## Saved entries

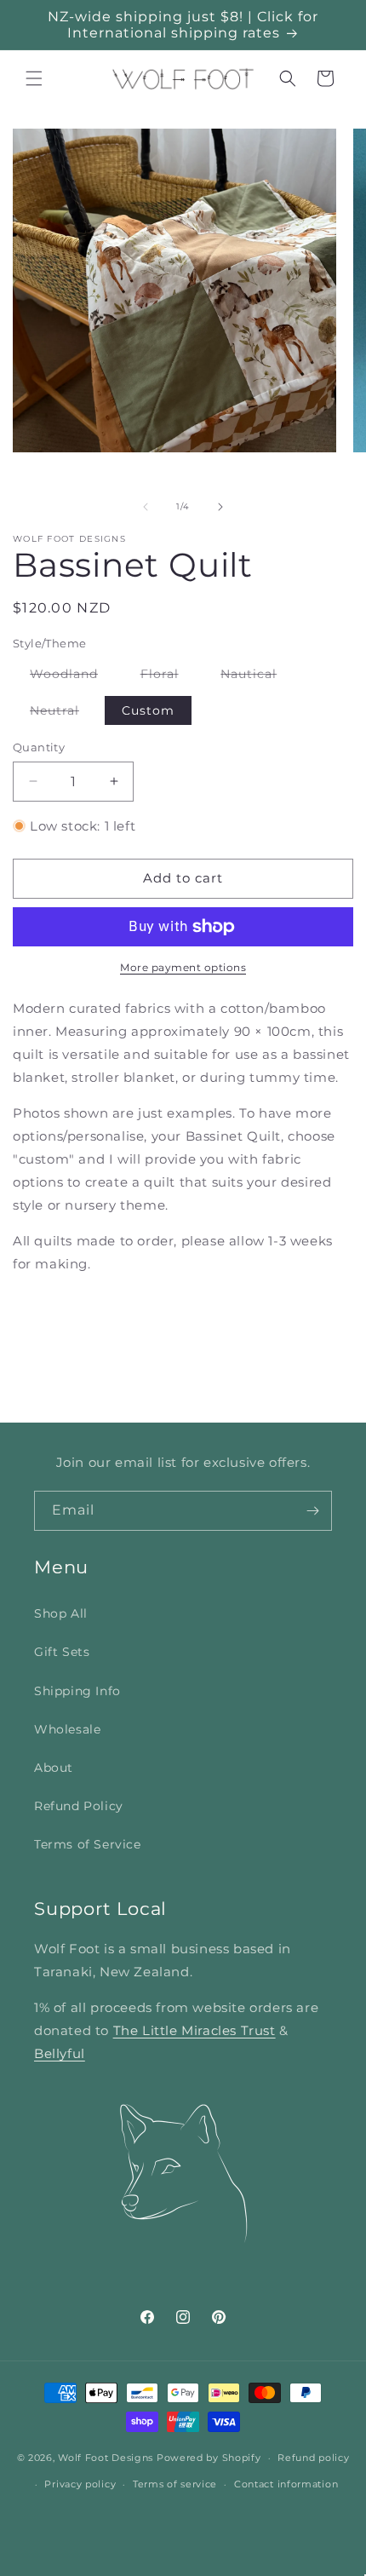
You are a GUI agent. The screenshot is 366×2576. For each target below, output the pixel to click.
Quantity (39, 747)
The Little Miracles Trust (194, 2030)
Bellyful (59, 2053)
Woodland (72, 676)
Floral (168, 676)
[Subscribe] (312, 1511)
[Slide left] (145, 507)
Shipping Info (77, 1691)
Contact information (286, 2484)
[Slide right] (220, 507)
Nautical (257, 676)
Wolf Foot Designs (105, 2458)
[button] (34, 78)
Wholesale (67, 1729)
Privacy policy (80, 2484)
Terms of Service (87, 1844)
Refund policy (313, 2458)
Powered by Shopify (209, 2458)
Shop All (61, 1613)
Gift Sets (61, 1651)
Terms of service (175, 2484)
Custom (148, 710)
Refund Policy (78, 1806)
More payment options (183, 967)
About (53, 1767)
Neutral (63, 713)
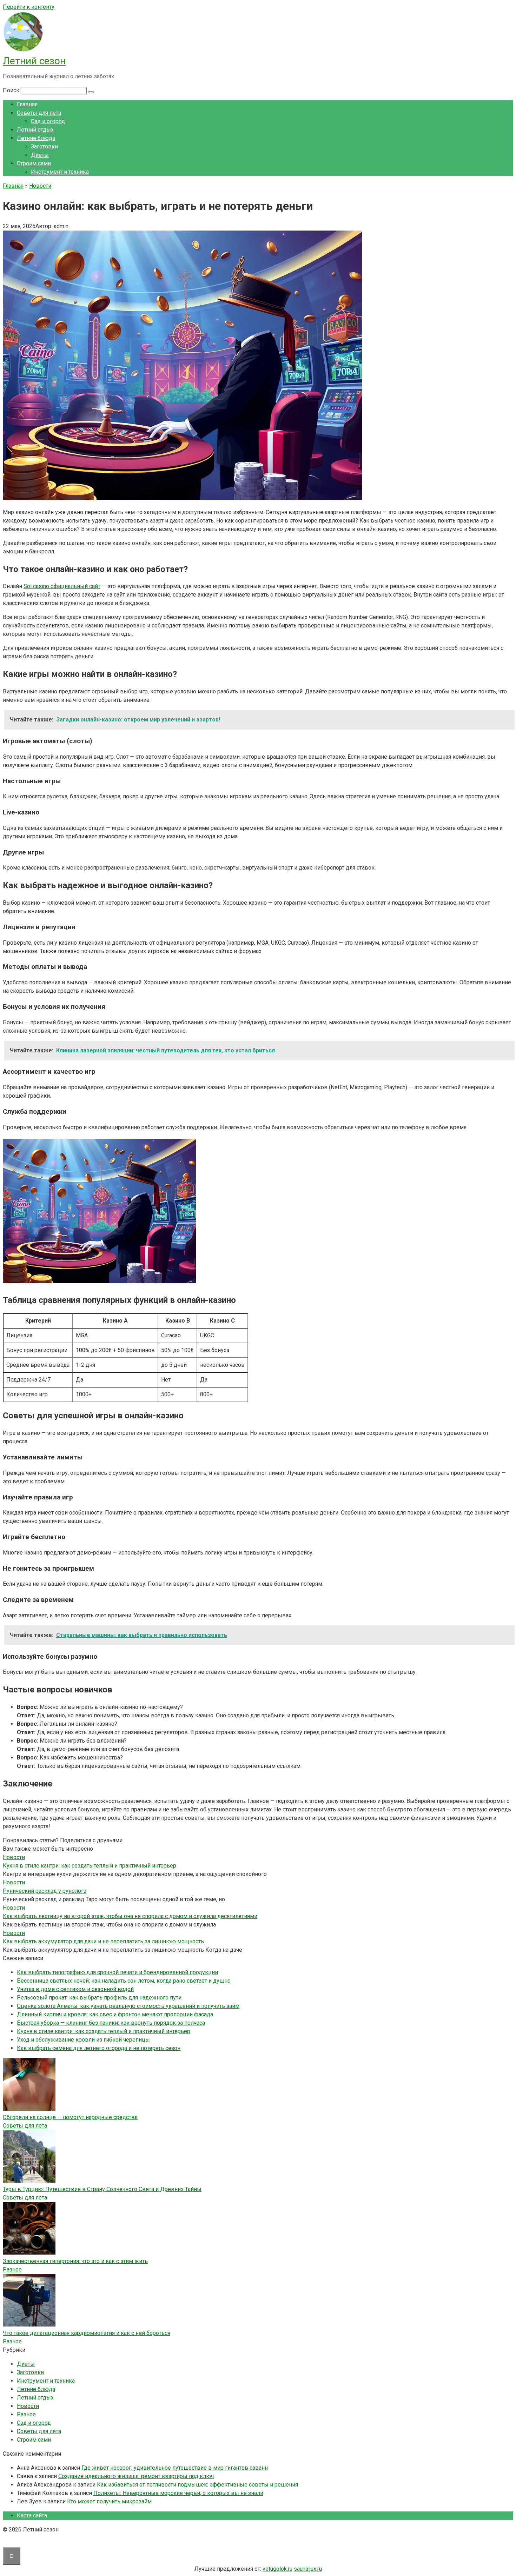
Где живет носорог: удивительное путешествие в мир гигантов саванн (174, 2467)
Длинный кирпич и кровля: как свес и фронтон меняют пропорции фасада (115, 2014)
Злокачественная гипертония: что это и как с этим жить (75, 2261)
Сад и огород (48, 121)
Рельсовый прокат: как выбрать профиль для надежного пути (99, 1997)
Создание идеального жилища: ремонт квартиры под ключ (136, 2476)
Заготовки (44, 146)
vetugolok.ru (277, 2568)
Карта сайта (32, 2515)
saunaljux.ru (308, 2568)
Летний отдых (35, 129)
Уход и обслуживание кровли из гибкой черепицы (83, 2039)
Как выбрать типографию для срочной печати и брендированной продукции (117, 1972)
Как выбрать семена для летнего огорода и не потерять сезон (98, 2048)
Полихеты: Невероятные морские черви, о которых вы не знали (178, 2493)
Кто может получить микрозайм (109, 2501)
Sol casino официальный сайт (62, 586)
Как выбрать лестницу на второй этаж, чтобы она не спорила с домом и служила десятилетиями (130, 1916)
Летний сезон (34, 61)
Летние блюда (36, 138)
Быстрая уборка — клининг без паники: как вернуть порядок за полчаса (111, 2022)
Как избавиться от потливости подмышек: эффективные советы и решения (197, 2484)
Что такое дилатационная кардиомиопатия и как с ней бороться (86, 2333)
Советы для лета (39, 112)
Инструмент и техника (60, 171)
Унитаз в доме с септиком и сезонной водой (75, 1989)
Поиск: (12, 90)
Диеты (40, 155)
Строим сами (34, 163)
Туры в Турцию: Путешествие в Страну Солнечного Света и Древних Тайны (102, 2189)
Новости (28, 2406)
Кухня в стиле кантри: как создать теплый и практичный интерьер (89, 1865)
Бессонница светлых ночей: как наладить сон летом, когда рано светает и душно (124, 1980)
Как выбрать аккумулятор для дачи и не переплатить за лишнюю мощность (103, 1941)
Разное (12, 2269)
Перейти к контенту (28, 7)
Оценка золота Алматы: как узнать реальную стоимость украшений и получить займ (128, 2006)
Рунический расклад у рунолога (44, 1891)
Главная (27, 104)
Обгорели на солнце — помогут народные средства (70, 2117)
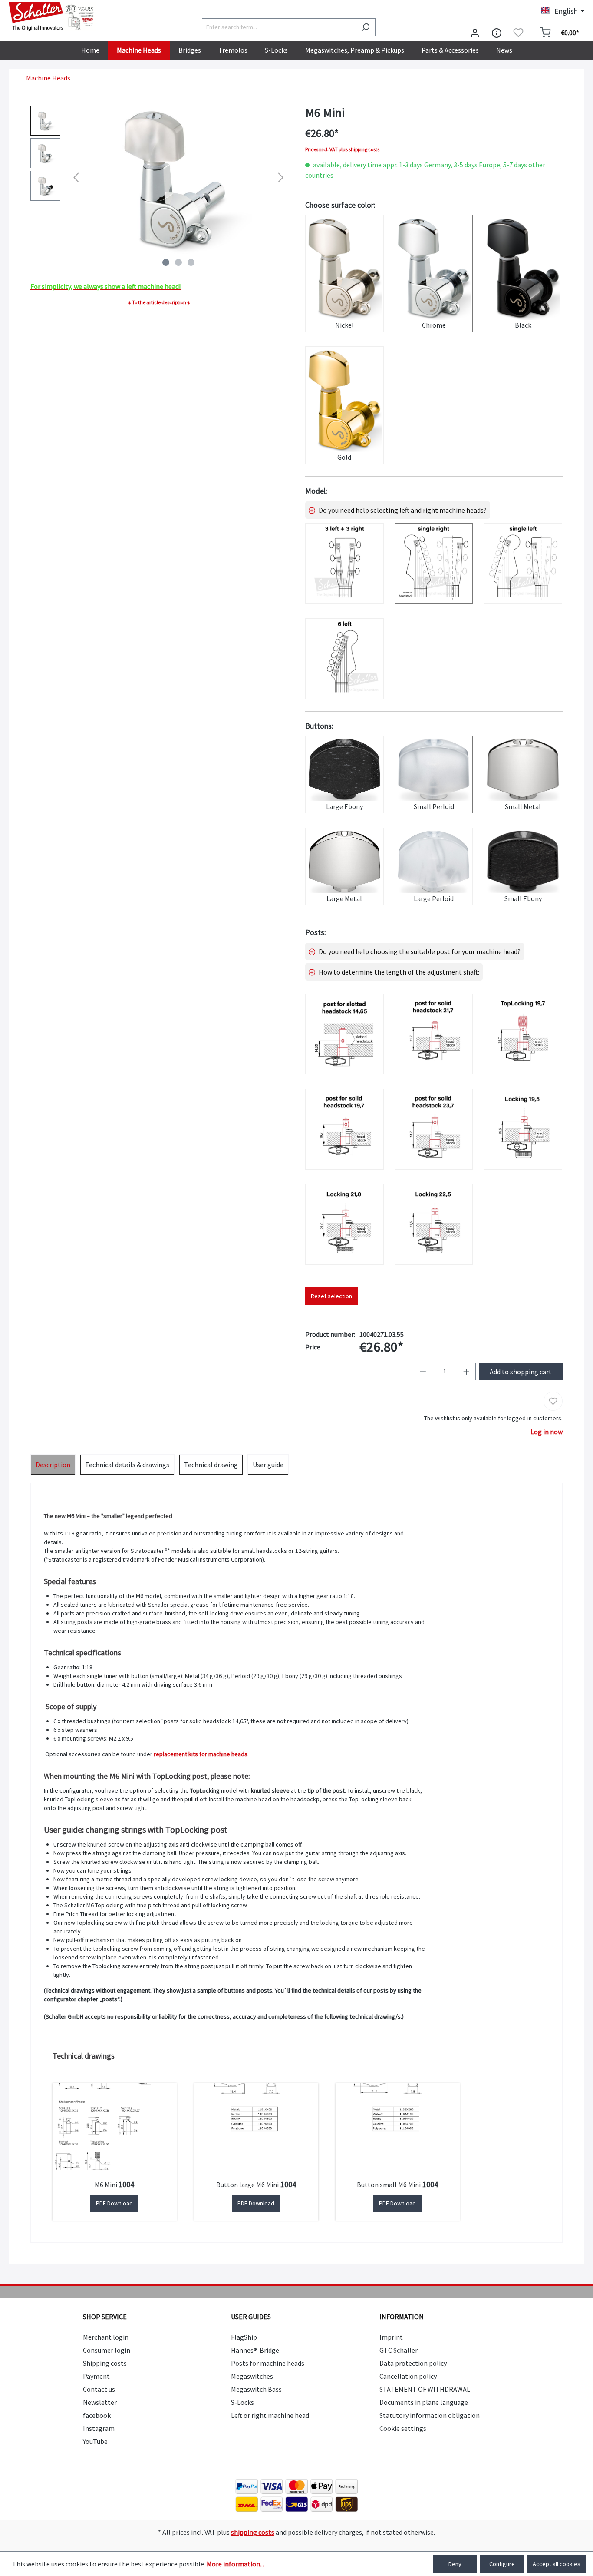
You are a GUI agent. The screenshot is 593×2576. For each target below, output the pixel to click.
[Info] (496, 32)
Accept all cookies (556, 2564)
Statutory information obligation (429, 2415)
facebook (97, 2415)
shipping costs (252, 2532)
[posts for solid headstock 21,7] (434, 1034)
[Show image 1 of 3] (165, 262)
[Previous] (75, 177)
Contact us (99, 2389)
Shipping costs (105, 2363)
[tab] (53, 1465)
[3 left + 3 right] (344, 563)
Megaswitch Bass (256, 2389)
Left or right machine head (270, 2415)
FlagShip (244, 2337)
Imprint (391, 2337)
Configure (502, 2564)
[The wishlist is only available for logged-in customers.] (518, 32)
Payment (96, 2376)
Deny (454, 2564)
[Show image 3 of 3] (191, 262)
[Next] (280, 177)
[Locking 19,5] (523, 1129)
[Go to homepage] (52, 16)
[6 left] (344, 658)
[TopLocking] (523, 1034)
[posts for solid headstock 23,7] (434, 1129)
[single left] (523, 563)
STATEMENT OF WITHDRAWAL (424, 2389)
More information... (235, 2563)
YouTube (95, 2441)
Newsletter (100, 2402)
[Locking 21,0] (344, 1224)
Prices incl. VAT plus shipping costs (342, 149)
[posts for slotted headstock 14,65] (344, 1034)
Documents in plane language (423, 2402)
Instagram (99, 2428)
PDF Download (114, 2203)
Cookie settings (402, 2428)
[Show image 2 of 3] (178, 262)
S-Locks (242, 2402)
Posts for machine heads (267, 2363)
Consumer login (106, 2350)
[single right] (434, 563)
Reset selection (331, 1296)
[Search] (365, 27)
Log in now (546, 1431)
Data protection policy (413, 2363)
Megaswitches (252, 2376)
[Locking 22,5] (434, 1224)
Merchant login (105, 2337)
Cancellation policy (408, 2376)
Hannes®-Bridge (255, 2350)
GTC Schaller (398, 2350)
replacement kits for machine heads (200, 1754)
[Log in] (475, 32)
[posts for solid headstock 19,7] (344, 1129)
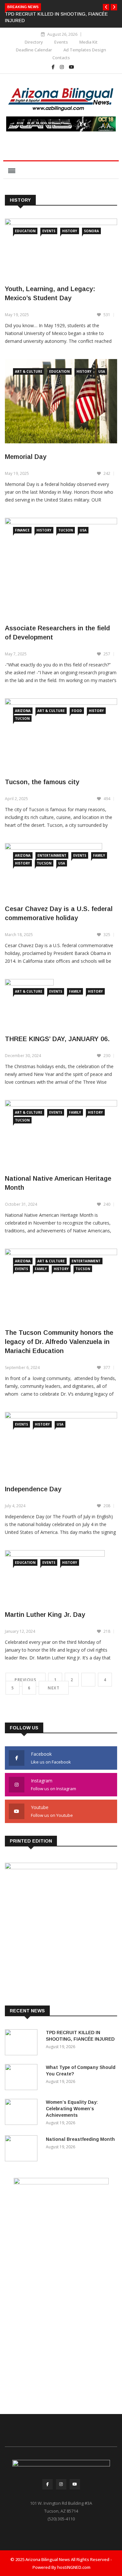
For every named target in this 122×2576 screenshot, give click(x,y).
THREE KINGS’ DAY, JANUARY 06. (57, 1038)
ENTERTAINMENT (51, 855)
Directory (34, 42)
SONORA (91, 231)
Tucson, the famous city (42, 781)
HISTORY (69, 231)
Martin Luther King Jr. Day (45, 1614)
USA (101, 371)
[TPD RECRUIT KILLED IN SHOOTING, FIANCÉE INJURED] (23, 2043)
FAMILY (99, 855)
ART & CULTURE (28, 371)
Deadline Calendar (34, 50)
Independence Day (33, 1489)
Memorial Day (26, 456)
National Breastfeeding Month (80, 2139)
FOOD (77, 710)
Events (61, 42)
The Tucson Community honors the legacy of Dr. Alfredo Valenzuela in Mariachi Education (59, 1341)
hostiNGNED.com (73, 2567)
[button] (106, 7)
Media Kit (88, 42)
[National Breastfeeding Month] (23, 2149)
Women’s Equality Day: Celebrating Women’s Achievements (72, 2109)
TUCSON (65, 530)
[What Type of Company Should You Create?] (23, 2078)
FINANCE (22, 530)
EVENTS (48, 231)
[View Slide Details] (61, 123)
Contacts (61, 57)
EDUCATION (25, 231)
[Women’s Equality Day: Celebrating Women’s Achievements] (23, 2113)
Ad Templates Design (84, 50)
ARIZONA (23, 710)
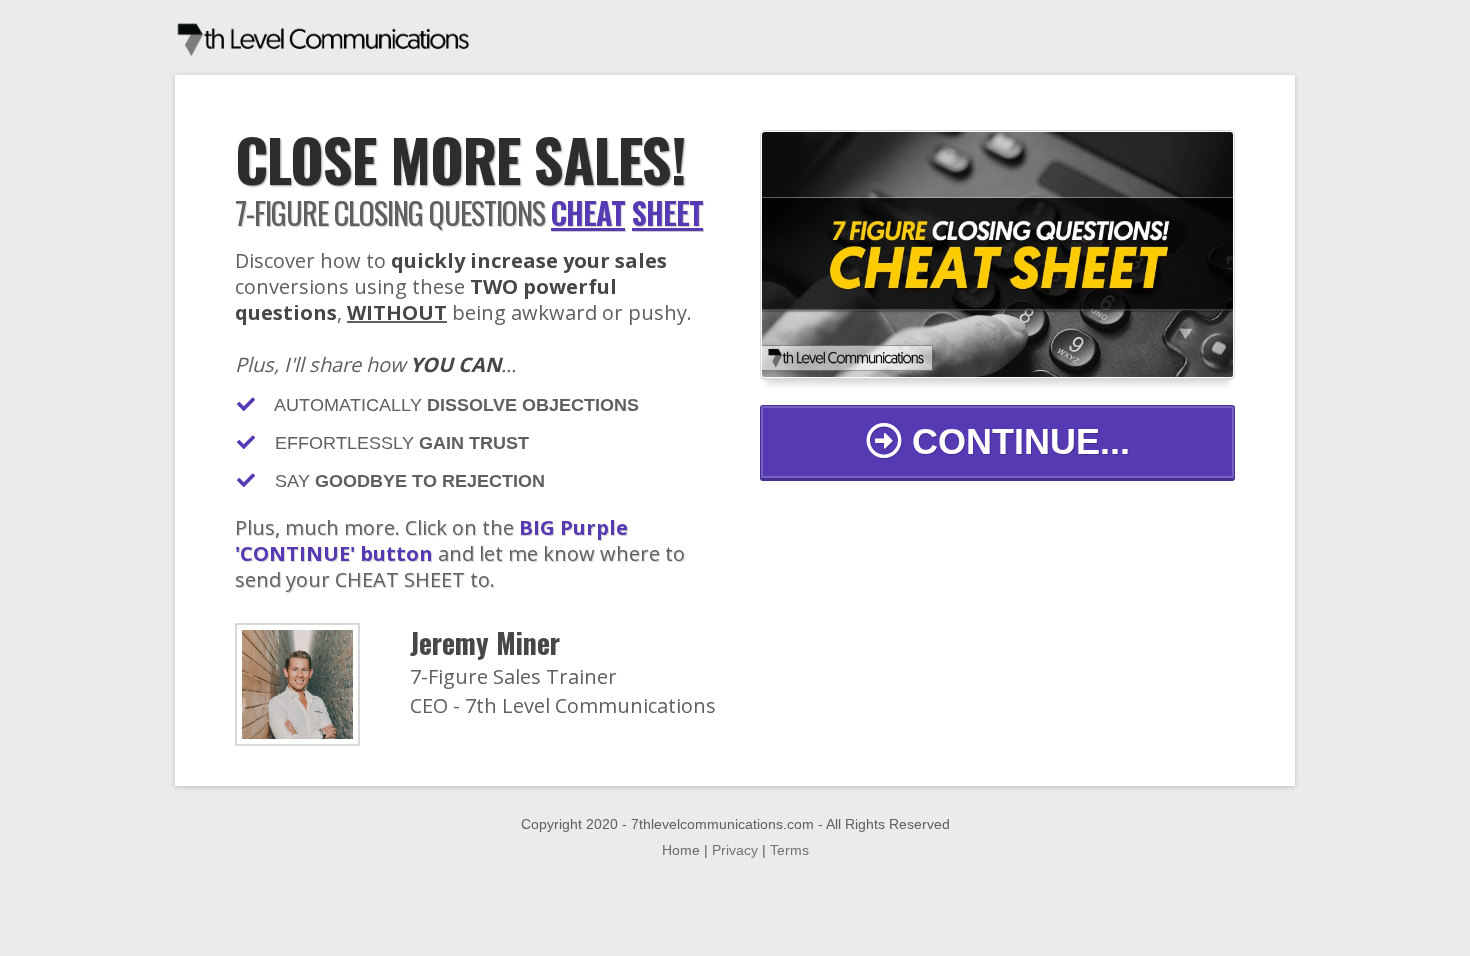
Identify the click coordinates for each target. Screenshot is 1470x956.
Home (681, 850)
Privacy (735, 850)
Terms (789, 850)
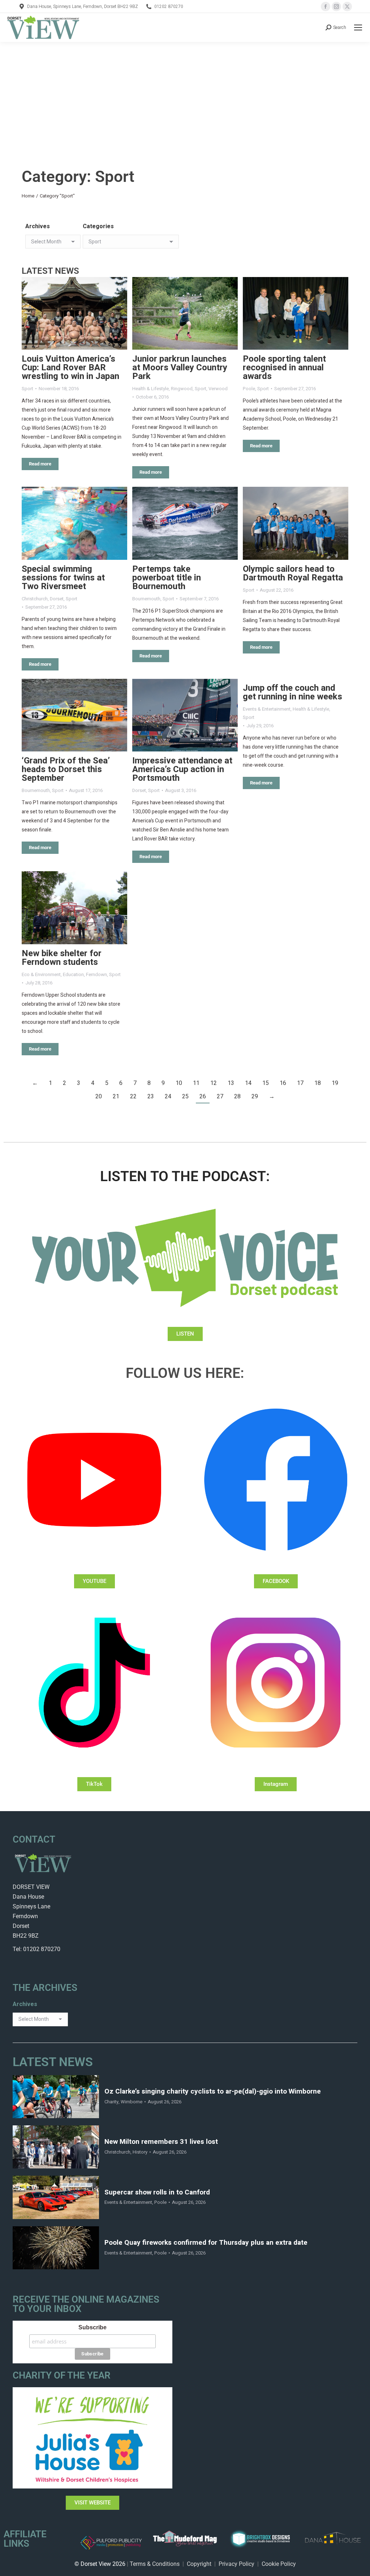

## Problem to solve
Lines containing the string "agent" above: how many are there? Answer with the number only.

## Finished task
2